● **Short problem**
Reproduce the material verbatim, starting at the line containing "Screen dimensions: 925x576" and continuing through the end of the material, both ends included. Omit the pictures from your output.

* BEGIN Data entries *

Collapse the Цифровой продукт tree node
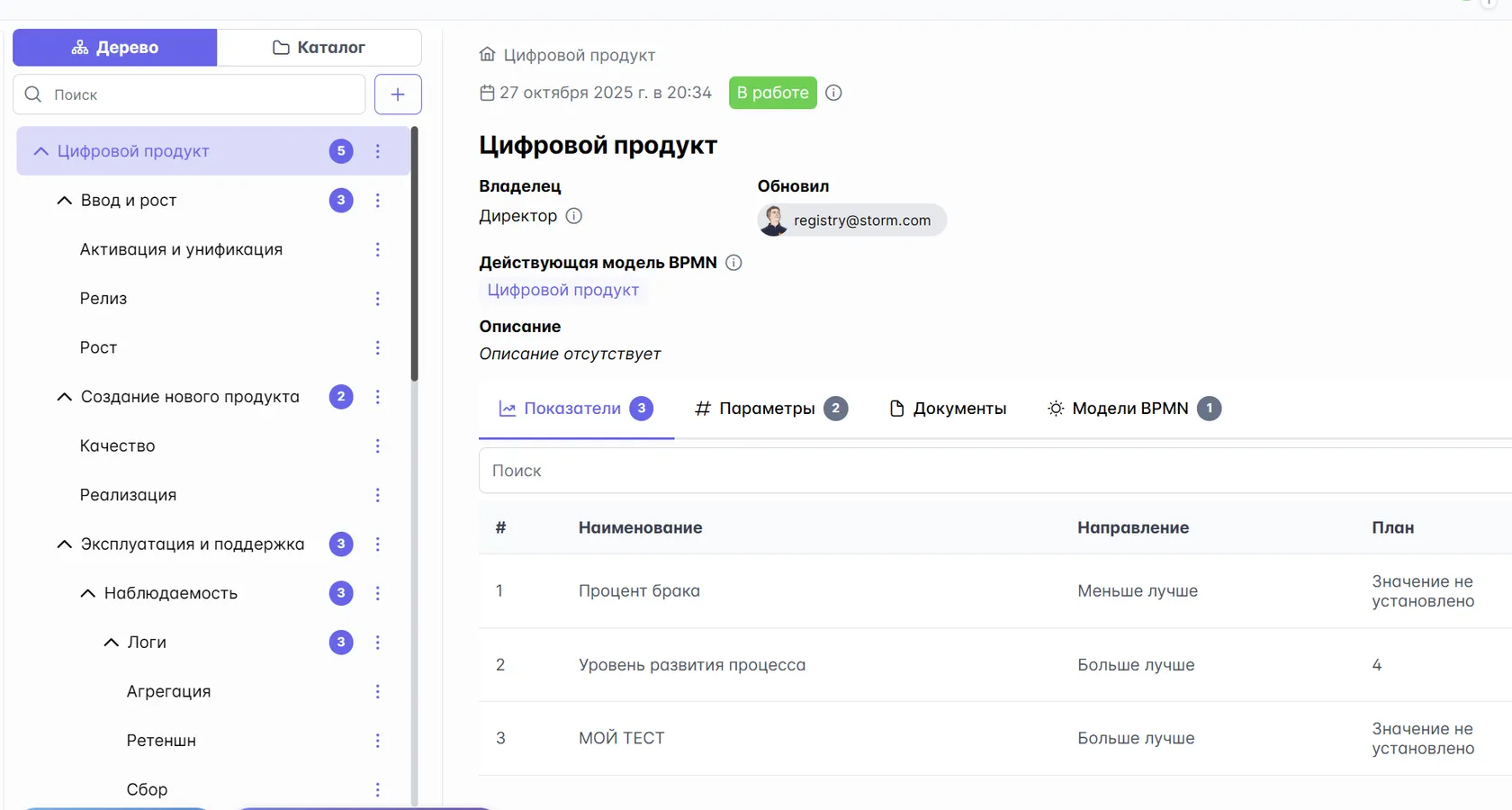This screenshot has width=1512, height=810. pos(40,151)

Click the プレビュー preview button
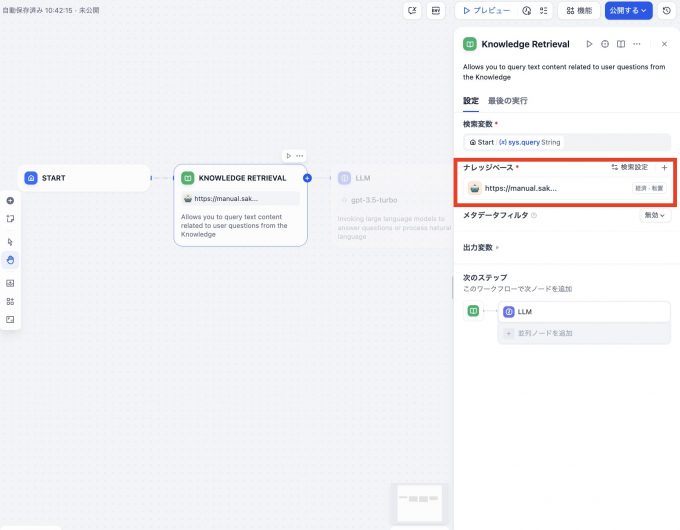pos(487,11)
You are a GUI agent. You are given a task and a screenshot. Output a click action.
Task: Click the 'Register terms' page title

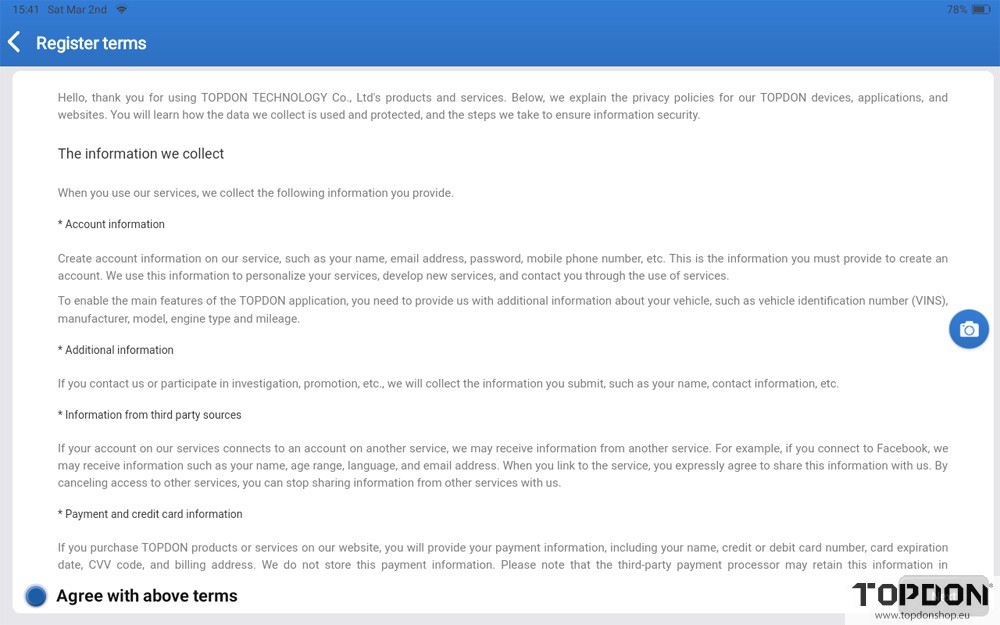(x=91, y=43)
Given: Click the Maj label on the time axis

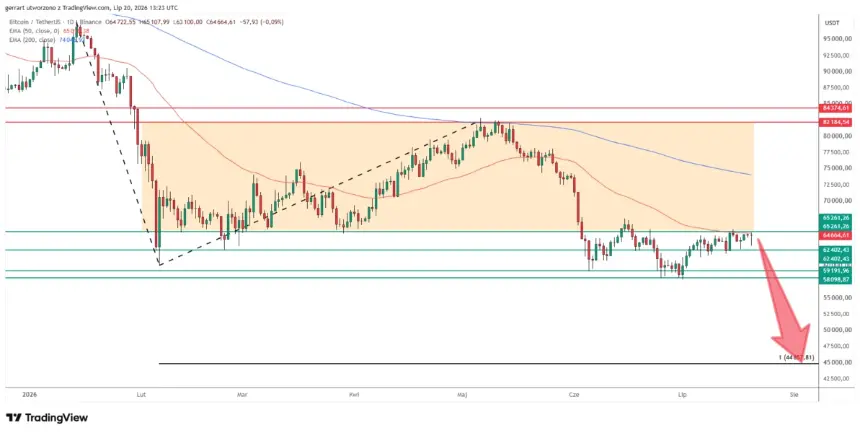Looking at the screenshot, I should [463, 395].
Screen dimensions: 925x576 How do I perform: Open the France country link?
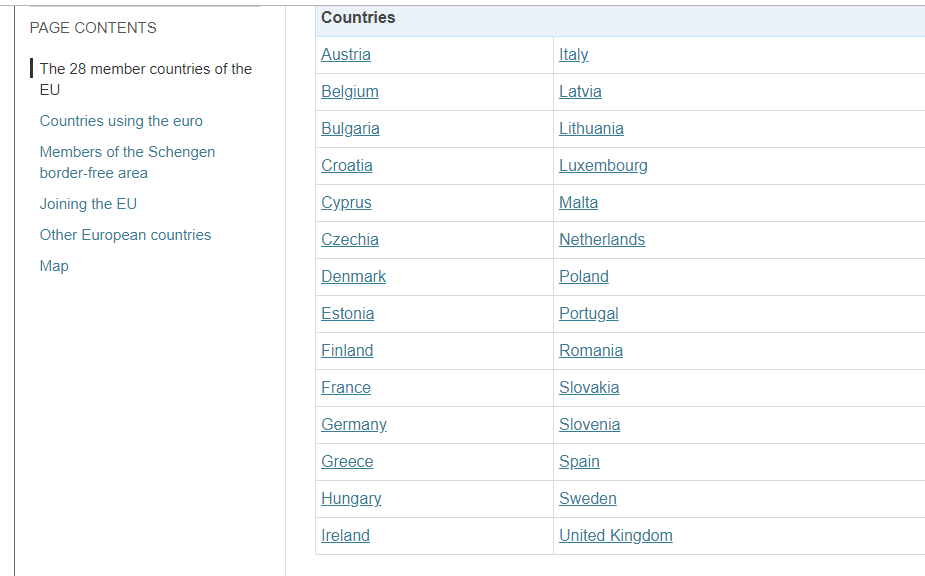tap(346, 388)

* END Data entries *

● **Response to this exercise**
Screen dimensions: 925x576 How do I perform: Open the France country link?
tap(346, 388)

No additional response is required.